··· Supplied entries

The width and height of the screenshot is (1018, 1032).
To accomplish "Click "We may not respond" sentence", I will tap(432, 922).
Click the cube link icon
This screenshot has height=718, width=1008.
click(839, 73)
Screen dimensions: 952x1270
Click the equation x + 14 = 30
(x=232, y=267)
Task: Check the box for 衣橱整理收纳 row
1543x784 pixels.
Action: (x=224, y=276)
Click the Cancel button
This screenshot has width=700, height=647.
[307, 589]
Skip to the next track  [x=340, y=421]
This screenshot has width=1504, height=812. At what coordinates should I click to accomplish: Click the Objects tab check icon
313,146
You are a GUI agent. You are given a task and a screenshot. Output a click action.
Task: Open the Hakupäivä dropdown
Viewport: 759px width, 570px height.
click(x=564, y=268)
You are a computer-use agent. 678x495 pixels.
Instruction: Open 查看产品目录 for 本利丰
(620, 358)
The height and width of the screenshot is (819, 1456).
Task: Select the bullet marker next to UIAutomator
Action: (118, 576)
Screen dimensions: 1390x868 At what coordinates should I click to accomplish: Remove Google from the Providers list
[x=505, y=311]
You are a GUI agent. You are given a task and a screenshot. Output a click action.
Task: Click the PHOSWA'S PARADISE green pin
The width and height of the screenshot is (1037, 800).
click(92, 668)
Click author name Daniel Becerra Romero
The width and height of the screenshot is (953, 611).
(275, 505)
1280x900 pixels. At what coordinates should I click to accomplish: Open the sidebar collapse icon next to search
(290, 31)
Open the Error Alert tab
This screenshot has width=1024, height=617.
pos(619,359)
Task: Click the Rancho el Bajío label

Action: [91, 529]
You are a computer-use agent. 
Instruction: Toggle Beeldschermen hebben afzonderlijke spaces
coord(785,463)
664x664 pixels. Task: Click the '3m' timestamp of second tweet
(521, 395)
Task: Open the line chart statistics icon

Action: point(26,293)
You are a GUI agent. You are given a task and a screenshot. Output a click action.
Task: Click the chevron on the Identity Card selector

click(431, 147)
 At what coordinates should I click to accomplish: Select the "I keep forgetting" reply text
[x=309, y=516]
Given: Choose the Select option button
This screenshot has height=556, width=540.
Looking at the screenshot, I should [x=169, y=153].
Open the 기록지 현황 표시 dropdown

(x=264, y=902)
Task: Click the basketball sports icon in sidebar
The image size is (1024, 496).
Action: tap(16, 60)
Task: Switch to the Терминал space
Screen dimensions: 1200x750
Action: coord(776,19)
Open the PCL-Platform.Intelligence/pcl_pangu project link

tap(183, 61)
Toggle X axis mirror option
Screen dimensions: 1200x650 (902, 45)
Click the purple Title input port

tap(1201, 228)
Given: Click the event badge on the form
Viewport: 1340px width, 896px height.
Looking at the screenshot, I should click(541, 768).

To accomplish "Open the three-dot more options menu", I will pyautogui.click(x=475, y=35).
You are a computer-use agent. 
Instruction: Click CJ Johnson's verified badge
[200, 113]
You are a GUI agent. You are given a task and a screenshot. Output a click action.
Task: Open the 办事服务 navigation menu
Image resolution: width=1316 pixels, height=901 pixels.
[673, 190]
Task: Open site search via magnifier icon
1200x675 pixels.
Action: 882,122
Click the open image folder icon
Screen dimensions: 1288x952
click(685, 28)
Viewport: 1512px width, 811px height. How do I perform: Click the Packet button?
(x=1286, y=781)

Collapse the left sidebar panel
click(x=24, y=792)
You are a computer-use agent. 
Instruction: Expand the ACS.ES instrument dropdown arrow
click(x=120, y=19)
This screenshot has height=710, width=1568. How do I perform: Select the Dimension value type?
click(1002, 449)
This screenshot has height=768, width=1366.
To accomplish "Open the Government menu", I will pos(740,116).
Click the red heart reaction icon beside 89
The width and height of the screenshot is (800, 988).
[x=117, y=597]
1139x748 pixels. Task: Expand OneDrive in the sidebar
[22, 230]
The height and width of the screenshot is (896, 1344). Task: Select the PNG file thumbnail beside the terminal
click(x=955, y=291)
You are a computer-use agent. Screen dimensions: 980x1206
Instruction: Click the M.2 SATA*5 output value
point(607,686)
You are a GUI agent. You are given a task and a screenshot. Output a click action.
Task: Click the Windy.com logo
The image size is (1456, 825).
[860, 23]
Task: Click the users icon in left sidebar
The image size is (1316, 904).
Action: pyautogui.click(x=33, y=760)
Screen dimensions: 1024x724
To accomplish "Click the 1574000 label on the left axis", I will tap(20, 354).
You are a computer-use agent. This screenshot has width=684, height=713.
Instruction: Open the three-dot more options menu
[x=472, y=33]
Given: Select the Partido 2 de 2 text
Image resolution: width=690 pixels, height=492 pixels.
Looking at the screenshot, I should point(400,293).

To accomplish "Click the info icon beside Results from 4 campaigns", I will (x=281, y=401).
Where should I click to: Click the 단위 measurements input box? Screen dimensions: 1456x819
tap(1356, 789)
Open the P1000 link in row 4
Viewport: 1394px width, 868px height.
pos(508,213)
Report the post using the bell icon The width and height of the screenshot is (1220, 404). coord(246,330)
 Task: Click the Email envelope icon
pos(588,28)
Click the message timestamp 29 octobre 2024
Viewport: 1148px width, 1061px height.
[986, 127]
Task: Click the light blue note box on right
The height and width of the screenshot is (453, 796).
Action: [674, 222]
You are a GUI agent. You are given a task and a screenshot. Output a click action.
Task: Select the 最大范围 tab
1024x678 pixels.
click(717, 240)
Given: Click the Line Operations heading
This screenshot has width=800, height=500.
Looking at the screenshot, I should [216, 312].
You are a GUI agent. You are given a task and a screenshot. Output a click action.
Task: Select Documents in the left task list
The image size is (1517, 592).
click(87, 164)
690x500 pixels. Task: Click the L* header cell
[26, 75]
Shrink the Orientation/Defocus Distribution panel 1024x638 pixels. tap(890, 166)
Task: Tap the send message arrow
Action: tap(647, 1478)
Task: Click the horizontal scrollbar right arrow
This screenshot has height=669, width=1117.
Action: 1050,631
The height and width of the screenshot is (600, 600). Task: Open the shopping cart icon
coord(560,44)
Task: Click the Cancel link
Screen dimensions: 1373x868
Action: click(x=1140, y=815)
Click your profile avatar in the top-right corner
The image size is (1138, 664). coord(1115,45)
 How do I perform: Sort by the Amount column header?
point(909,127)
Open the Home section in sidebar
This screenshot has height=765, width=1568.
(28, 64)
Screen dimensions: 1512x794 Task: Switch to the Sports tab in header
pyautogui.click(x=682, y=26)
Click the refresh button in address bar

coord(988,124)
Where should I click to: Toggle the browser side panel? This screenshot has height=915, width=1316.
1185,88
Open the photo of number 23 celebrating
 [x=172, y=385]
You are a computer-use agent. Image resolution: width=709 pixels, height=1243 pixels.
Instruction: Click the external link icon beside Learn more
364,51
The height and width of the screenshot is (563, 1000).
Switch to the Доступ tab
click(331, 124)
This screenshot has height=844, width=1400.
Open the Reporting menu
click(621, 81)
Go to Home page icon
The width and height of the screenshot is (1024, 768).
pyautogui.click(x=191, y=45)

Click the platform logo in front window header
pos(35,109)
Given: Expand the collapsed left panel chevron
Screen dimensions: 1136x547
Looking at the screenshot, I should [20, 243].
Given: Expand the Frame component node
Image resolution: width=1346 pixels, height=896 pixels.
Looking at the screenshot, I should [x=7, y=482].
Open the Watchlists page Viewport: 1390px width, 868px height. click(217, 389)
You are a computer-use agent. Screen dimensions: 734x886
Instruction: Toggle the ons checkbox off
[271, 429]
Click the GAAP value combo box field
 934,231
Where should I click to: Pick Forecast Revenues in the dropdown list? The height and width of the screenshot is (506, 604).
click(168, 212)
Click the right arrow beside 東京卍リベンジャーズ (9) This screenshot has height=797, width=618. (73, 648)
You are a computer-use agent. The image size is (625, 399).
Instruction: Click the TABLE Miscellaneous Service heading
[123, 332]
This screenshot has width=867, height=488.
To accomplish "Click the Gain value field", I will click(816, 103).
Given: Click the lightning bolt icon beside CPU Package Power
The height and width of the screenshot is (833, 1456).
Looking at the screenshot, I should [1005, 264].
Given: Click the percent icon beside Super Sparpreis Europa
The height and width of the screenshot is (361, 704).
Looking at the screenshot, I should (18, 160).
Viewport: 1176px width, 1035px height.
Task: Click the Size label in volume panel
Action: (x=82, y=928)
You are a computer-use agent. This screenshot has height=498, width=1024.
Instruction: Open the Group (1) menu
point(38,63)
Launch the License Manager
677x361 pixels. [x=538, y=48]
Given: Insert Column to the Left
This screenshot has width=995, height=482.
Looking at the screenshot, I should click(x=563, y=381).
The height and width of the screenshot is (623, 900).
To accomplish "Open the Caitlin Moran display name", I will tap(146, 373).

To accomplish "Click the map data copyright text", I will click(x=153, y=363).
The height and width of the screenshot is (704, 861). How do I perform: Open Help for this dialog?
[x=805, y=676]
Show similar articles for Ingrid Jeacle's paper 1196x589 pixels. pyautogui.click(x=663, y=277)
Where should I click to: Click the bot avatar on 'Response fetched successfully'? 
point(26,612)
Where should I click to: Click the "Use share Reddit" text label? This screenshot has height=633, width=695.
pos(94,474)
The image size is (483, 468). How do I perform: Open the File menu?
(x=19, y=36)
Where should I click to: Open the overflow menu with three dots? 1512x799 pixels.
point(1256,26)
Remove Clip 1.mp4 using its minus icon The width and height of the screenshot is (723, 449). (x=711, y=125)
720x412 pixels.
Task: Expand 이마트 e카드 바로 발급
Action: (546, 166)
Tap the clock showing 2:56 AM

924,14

······

Reproduce every line verbatim, from the first line at the top down to and including the line containing "[x=309, y=516]".

The width and height of the screenshot is (1018, 1032).
To accomplish "Click "We may not respond" sentence", I will tap(432, 922).
Click the cube link icon
This screenshot has height=718, width=1008.
click(839, 73)
Screen dimensions: 952x1270
Click the equation x + 14 = 30
(x=232, y=267)
Task: Check the box for 衣橱整理收纳 row
1543x784 pixels.
Action: (x=224, y=276)
Click the Cancel button
This screenshot has width=700, height=647.
[307, 589]
Skip to the next track  [x=340, y=421]
This screenshot has width=1504, height=812. At what coordinates should I click to accomplish: Click the Objects tab check icon
313,146
You are a GUI agent. You are given a task and a screenshot. Output a click action.
Task: Open the Hakupäivä dropdown
Viewport: 759px width, 570px height.
click(x=564, y=268)
You are a computer-use agent. 678x495 pixels.
Instruction: Open 查看产品目录 for 本利丰
(620, 358)
The height and width of the screenshot is (819, 1456).
Task: Select the bullet marker next to UIAutomator
Action: (118, 576)
Screen dimensions: 1390x868 At what coordinates should I click to accomplish: Remove Google from the Providers list
[x=505, y=311]
You are a GUI agent. You are given a task and a screenshot. Output a click action.
Task: Click the PHOSWA'S PARADISE green pin
The width and height of the screenshot is (1037, 800).
click(92, 668)
Click author name Daniel Becerra Romero
The width and height of the screenshot is (953, 611).
(275, 505)
1280x900 pixels. At what coordinates should I click to accomplish: Open the sidebar collapse icon next to search
(290, 31)
Open the Error Alert tab
This screenshot has width=1024, height=617.
pos(619,359)
Task: Click the Rancho el Bajío label

Action: [91, 529]
You are a computer-use agent. 
Instruction: Toggle Beeldschermen hebben afzonderlijke spaces
coord(785,463)
664x664 pixels. Task: Click the '3m' timestamp of second tweet
(521, 395)
Task: Open the line chart statistics icon

Action: point(26,293)
You are a GUI agent. You are given a task and a screenshot. Output a click action.
Task: Click the chevron on the Identity Card selector

click(431, 147)
 At what coordinates should I click to accomplish: Select the "I keep forgetting" reply text
[x=309, y=516]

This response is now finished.